What Happened?
Shares of self defense company AXON (NASDAQ: AXON) fell 10.2% in the afternoon session after the company faced new legal risks and several price target cuts from Wall Street analysts.
Investors closely watched a court hearing regarding lawsuits that challenge Axon’s $1.3 billion headquarters project in Arizona. This battle created uncertainty about the company’s future spending and expansion. At the same time, major firms like Bank of America and RBC Capital lowered their price targets for the stock.
The stock market overreacts to news, and big price drops can present good opportunities to buy high-quality stocks. Is now the time to buy Axon? Access our full analysis report here, it’s free.
What Is The Market Telling Us
Axon’s shares are very volatile and have had 21 moves greater than 5% over the last year. But moves this big are rare even for Axon and indicate this news significantly impacted the market’s perception of the business.
The biggest move we wrote about over the last year was about 1 month ago when the stock gained 23.8% on the news that it reported strong fourth-quarter financial results that beat Wall Street's expectations and provided an upbeat outlook for the future.
For the quarter, Axon's revenue reached $796.7 million, marking a 38.5% increase compared to the same period in the previous year and surpassing analysts' forecasts.

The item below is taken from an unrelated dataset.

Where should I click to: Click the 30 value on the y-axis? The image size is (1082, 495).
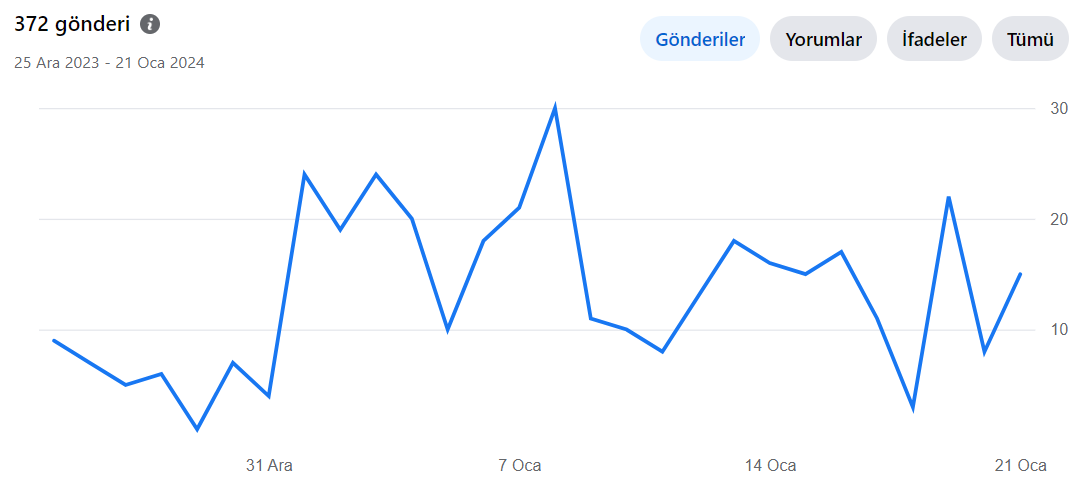1059,108
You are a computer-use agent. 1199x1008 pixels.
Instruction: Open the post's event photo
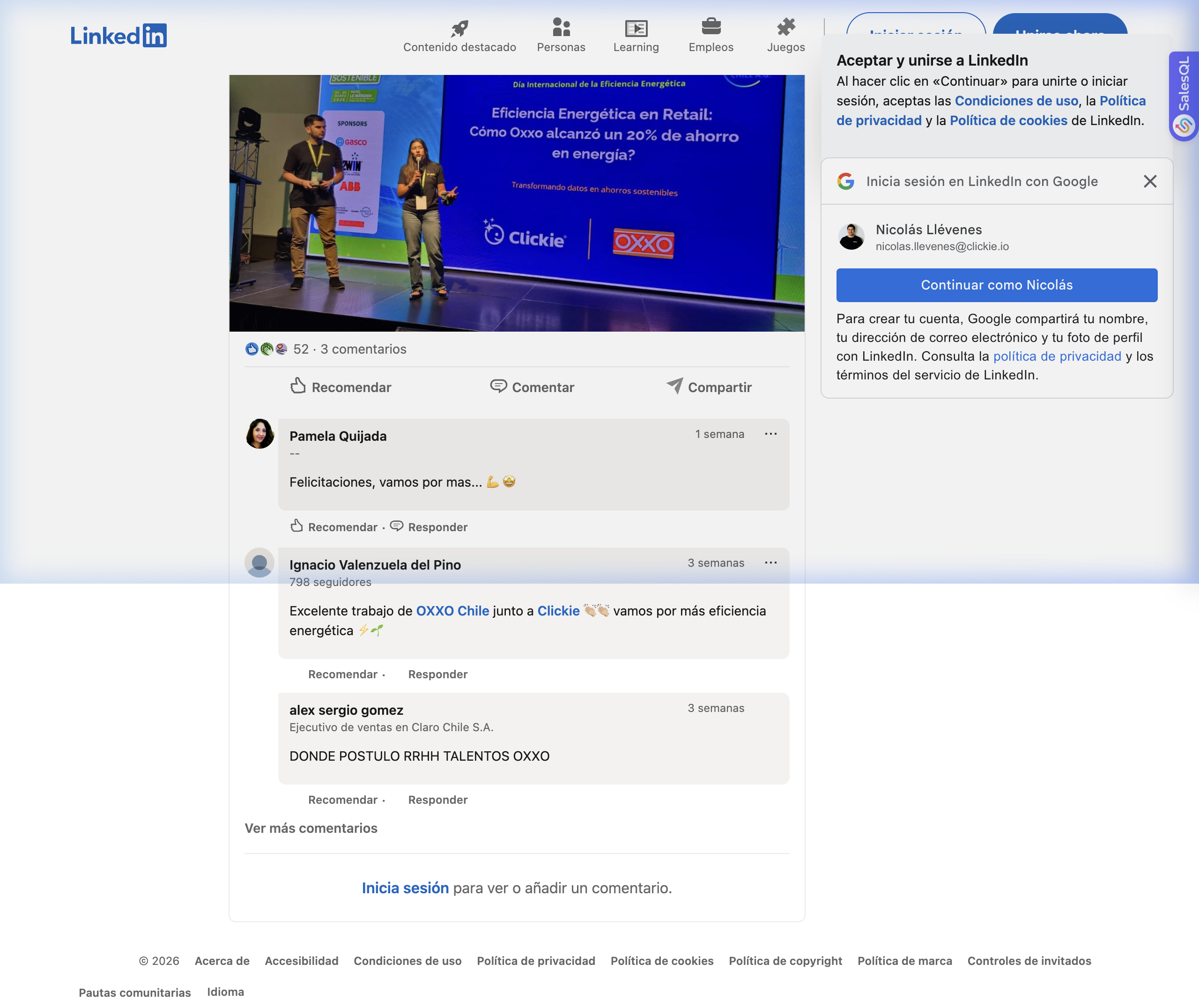point(517,203)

The company's adjusted earnings per share came in at $2.15, which was significantly higher than the consensus estimate of $1.60. This strong performance and confident guidance appeared to drive positive investor sentiment.
Axon is down 33.8% since the beginning of the year, and at $372.85 per share, it is trading 57.2% below its 52-week high of $870.97 from August 2025. Despite the year-to-date decline, investors who bought $1,000 worth of Axon’s shares 5 years ago would now be looking at an investment worth $2,532.